I wanted to give a huge thank you to the entire Kiracofe, Seurkamp, Mills, Gesenhues, Maxwell, Crawford, and Speidel family. Particularly, I owe Katie McConaughy and Drew Kiracofe 1,000,000 home cooked meals for coordinating, crewing, pacing, Instagram takeovering and so much more. Additionally, I want to give huge thank you to everyone, especially families, who came out and watched.

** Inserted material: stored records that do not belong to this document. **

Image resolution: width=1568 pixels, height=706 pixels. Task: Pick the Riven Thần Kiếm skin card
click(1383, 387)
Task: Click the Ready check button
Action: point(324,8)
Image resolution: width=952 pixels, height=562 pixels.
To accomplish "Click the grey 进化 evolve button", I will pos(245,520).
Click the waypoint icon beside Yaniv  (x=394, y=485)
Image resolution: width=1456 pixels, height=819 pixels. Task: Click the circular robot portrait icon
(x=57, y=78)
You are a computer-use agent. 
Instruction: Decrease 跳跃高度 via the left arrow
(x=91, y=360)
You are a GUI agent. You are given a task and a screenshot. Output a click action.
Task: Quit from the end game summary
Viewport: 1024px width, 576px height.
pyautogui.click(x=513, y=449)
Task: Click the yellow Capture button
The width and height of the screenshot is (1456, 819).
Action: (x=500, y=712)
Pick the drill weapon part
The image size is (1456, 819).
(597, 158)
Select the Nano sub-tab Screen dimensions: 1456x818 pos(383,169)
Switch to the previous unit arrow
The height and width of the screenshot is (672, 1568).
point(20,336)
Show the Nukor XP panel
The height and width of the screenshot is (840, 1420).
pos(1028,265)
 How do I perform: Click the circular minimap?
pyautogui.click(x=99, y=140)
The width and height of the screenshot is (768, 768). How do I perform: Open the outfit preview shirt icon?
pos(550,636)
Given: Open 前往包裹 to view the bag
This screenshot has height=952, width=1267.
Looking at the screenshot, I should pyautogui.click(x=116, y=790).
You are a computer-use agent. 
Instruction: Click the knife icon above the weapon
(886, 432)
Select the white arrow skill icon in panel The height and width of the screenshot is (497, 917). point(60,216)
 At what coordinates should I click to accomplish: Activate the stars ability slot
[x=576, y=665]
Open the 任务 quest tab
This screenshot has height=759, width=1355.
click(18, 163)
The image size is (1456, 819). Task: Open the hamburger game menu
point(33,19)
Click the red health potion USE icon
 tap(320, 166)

I can’t name everyone (although another shout out to Kelly O’Dell), so my apologies, but the love and support from everyone who came made this an incredible experience!

Many thanks to everyone who helped organize and rally pacers, particularly Harvey Lewis, Drew Kiracofe and Kyle Klinger of Cincinnatus Elite. Thank you to all the pacers who ran a lap or 20. If I missed any names, huge apologies I wasn’t in my right mind when I met you: Drew Kiracofe, Katie McConaughy, Kyle and Liam Klinger, Will Sprantz, Moses, Brennan, Dallas Parnigoni, Ben Gothard, Harvey Lewis, Jim McCord, Marc Teismann, Paul Seibert, Bryan Nash, Matt Garon, Todd Jeffries, Troy Helmers, Notiel Vasquez-Perez, and Alex Harvey.